Newspaper and magazine publishers have felt trapped by the death of print, says [Neal Mohan, VP of Product Dev.], because display ads in print have been such a crucial cash cow. The switch to online display ads has not offset the losses in print, since the “per eyeball” revenue from online display ads has been so much lower…Online display ads may not be so valuable now, he said, but that is because we’re still in the drawn-out “transition” period. Sooner or later—maybe in two years, certainly in 10—display ads will, per eyeball, be worth more online than they were in print.

I know very little about the economics of web ads so I’m in no position to comment here, but I certainly hope he’s right.

In any case, it’s a characteristically terrific piece by Fallows.  I highly recommend reading the whole thing.

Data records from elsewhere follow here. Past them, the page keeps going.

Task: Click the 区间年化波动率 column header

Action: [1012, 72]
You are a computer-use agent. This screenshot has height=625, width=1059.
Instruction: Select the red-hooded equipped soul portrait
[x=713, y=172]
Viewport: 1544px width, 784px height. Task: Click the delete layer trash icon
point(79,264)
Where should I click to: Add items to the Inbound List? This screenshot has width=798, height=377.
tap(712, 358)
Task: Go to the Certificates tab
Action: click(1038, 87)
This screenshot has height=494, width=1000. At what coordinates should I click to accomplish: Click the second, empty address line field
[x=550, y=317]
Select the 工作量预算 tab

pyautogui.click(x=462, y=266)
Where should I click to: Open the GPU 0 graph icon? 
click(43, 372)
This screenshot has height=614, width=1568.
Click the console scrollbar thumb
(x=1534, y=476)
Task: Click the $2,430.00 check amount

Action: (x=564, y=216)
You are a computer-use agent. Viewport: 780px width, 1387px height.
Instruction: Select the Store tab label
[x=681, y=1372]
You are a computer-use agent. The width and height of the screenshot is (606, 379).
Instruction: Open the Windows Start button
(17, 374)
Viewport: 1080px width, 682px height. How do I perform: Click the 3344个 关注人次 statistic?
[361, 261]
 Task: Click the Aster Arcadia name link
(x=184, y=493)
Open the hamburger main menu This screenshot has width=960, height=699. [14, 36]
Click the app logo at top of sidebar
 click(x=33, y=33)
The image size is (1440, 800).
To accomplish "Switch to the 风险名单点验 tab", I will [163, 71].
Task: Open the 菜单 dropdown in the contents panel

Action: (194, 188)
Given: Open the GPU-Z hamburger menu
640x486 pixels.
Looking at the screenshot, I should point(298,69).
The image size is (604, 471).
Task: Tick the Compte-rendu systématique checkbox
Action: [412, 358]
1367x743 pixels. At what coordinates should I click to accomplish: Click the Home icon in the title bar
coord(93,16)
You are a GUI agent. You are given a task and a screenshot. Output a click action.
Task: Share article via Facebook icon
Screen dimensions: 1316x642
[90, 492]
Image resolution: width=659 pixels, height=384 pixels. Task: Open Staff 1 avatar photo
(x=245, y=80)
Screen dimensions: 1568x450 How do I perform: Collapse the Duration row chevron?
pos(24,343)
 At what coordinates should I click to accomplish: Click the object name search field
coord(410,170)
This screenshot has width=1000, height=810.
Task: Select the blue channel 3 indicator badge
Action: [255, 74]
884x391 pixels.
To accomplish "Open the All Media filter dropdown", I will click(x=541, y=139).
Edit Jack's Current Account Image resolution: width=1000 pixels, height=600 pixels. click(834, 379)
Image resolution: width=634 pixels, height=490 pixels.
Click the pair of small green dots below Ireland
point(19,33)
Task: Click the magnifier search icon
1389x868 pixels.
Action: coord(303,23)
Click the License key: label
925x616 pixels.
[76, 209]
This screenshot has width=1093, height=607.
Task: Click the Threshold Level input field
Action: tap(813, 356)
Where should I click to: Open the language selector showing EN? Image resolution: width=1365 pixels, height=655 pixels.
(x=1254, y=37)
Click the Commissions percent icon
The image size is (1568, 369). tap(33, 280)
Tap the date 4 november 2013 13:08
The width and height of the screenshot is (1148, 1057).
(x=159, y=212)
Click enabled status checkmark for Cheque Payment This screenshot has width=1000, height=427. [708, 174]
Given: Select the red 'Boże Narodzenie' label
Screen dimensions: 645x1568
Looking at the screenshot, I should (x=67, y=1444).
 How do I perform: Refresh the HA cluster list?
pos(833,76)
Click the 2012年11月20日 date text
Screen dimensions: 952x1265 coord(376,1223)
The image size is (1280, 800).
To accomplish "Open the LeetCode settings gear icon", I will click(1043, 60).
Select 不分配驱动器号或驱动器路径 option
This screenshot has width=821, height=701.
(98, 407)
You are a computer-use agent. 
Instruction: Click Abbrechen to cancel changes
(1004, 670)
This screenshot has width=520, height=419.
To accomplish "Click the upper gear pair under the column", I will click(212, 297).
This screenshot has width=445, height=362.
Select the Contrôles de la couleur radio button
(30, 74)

Sachs on our policy discourse

Economist Jeffrey Sachs has a column in Scientific American complaining about the dismal state of policy discourse in the U.S.

In general, our political system regularly puts around the table people who are not the best equipped to find deep solutions to our problems. Certainly it has also done so on climate change, with the nation’s expert community kept at arms length from the legislative drafting process. As with health care, the outcome has been House and Senate draft legislation that lacks public support. The same has been true on Afghanistan: the “war cabinet” has lacked real expertise on that country’s culture, economy and development challenges, and the U.S. public has remained uninformed of true options.

As a start toward better policy making, the administration should put forward a detailed analysis justifying each major proposed policy change. That white paper could form the basis for coherent public debate and reflection, along with Web sites where outside experts would be invited to share opinions accessible to the public. The public, too, would be invited to blog about that position paper. A version of the draft legislation understandable to lay readers would also be posted (alongside the more technical and inevitable legalese) and opened to online commentaries by experts and the public. The administration and Congress would rely more heavily on external advisory panels to tap into the nation’s wealth of expertise and to draw on the views of business, academia and other sectors of society.

In our governance systems today, the intrinsic complexity of the challenges easily outpaces the gut instincts and amateurism of the existing government machinery. I would not presume or recommend that decisions be left to the purported experts, who often represent special interests or have their own biases or narrow views. Still, a systematic vetting of policy options, with recognized experts and the public commenting and debating, will vastly improve on our current policy performance, in which we often fly blind or hand the controls over to narrow interests and viewpoints.

I agree that this is a problem, and that we could do better.  But count me unconvinced that an administration white paper will make much of a difference.